The researchers then used electrophoretic mobility shift assays (EMSA) to characterize the in vitro binding properties of aCcr1, aCcr2, and aCcr3 toward the promoter of cdvA, a gene that initiates cell division. All three proteins bound the cdvA promoter specifically, but with markedly different dissociation constants (KD): aCcr3 showed the highest affinity, aCcr1 an intermediate affinity, and aCcr2 the lowest. This gradient of affinities suggests that once aCcr2 loses its DNA-binding activity through phosphorylation, the higher-affinity aCcr1 or aCcr3 can competitively occupy the same promoter region and re-establish transcriptional repression, providing an orderly mechanism for re-silencing cell cycle genes. This tiered combination of binding affinities provides the molecular basis for the "repression—de-repression—re-repression" timing scheme.

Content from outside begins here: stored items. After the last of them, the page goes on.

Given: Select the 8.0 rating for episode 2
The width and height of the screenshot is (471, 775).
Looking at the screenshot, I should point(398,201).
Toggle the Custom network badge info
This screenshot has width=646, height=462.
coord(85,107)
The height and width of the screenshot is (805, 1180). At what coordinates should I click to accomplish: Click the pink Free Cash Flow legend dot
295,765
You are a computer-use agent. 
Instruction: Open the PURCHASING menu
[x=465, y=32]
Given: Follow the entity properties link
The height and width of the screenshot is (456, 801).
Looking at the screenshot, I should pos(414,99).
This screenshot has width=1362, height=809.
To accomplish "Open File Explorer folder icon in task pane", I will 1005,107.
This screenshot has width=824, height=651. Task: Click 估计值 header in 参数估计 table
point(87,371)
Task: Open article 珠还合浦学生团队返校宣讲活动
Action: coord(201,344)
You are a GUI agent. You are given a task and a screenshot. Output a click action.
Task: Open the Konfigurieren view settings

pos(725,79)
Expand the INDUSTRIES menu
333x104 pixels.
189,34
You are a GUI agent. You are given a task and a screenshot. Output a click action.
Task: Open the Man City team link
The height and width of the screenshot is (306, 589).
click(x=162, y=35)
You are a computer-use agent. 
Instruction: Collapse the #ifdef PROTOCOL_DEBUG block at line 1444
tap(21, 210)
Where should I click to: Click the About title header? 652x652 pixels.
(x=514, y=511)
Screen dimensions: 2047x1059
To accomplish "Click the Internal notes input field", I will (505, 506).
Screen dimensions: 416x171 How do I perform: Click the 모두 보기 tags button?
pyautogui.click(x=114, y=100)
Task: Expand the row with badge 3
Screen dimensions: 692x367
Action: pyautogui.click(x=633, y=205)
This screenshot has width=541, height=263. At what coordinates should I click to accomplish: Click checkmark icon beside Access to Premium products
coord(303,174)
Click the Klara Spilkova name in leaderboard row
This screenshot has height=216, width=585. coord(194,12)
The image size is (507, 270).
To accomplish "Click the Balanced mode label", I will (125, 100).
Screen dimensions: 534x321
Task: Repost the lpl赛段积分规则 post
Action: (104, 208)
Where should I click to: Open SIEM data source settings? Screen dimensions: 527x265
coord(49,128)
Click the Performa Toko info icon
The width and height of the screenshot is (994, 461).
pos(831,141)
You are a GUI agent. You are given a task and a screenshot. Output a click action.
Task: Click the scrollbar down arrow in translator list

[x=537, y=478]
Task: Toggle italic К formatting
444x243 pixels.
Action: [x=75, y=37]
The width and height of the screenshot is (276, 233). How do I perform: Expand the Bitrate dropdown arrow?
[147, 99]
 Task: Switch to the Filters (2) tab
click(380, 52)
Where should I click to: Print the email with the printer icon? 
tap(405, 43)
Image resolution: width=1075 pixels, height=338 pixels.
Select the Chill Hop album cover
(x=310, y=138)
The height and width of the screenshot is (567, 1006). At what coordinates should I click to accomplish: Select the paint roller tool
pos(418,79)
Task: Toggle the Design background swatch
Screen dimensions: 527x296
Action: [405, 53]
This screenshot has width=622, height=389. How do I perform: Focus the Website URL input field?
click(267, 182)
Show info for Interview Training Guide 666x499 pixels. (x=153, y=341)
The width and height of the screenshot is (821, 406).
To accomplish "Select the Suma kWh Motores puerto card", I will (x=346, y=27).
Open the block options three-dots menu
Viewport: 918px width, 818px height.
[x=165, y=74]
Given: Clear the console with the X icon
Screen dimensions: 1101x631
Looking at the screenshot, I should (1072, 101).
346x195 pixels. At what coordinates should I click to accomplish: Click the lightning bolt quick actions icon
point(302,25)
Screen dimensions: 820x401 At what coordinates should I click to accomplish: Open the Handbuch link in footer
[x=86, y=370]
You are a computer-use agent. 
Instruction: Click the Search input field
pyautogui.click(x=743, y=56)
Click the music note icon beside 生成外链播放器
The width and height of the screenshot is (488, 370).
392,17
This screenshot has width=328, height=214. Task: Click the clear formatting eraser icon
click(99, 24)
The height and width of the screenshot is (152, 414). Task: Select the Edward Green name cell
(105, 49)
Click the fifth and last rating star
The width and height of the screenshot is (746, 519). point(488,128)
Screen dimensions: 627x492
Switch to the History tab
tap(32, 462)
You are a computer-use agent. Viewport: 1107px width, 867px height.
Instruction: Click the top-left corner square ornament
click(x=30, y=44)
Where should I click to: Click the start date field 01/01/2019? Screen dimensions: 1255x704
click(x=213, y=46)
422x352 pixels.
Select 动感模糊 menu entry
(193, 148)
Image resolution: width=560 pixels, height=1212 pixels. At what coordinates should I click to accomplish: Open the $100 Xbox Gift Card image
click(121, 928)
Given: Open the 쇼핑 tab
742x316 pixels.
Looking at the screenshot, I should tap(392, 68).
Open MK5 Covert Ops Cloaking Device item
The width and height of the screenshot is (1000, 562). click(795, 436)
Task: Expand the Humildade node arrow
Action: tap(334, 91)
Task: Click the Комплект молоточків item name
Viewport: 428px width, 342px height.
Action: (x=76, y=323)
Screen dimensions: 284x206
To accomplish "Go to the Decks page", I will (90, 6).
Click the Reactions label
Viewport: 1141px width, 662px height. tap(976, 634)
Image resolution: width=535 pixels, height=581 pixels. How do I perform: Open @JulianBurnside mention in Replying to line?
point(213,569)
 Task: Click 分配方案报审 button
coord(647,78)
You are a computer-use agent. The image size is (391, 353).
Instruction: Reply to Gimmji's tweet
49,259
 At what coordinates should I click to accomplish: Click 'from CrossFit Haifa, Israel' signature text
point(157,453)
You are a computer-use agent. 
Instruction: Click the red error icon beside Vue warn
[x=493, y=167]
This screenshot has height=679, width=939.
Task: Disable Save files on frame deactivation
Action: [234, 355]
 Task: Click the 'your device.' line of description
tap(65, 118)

The team carried out genome-wide transcriptomic analyses of the aCcr2- and aCcr3-overexpression strains and compared them systematically with previously published data on aCcr1 overexpression. Overexpressing aCcr2 upregulated 437 genes and downregulated 384; aCcr3 overexpression upregulated 314 genes and downregulated 260; while aCcr1 overexpression affected only 76 upregulated and 124 downregulated genes. Among the 50 genes commonly downregulated by all three, 20% are known essential genes, 48% show periodic expression, and 60% are located in the transcriptionally active chromosomal A region. These 50 genes are largely involved in cell division (cdvA, cdvB, cdvC), chromosome segregation (segA, segB, segC), DNA replication and repair (orc1-1, gins, endoMS), and chromatin organization (cren7).

Further ChIP-seq analysis identified 1,407 genome-wide binding peaks for aCcr2, far exceeding the 224 peaks for aCcr3 and 610 for aCcr1. Comparative analysis suggested that aCcr2's binding motif is more degenerate, which may explain why it regulates the largest number of genes, whereas the more stringent motifs of aCcr1 and aCcr3 correspond to their precise, stage-specific regulatory roles.

The constitutive high-level expression of aCcr2 implies that some mechanism must inactivate it at a specific point in the cell cycle to relieve repression of key genes. The researchers noted that, among synchronized cells, only ePK2 (a eukaryotic-like kinase, now renamed aCcrK) showed clear periodic expression, peaking at the end of G2—precisely the window just before cells enter division.

In vitro experiments confirmed that aCcrK specifically phosphorylates aCcr2, with no comparable effect on aCcr1 or aCcr3. This substrate specificity suggests the phosphorylation event serves a precise regulatory purpose rather than being incidental. Phosphorylated aCcr2 showed markedly reduced DNA-binding ability. Mass spectrometry identified the phosphorylation sites as Ser24 and Thr49, with Ser24 being the most critical—an aCcr2 variant carrying the phosphomimetic mutation S24E almost completely lost its ability to bind the promoter and no longer caused growth inhibition or morphological abnormalities in cells. Thr49 had a more modest effect, and the effect of Thr6 phosphorylation was independently validated through structural modeling and mutagenesis.

These results indicate that aCcrK-mediated phosphorylation of aCcr2 is the core molecular mechanism that relieves transcriptional repression of key genes and licenses cell cycle progression just before cells enter M phase.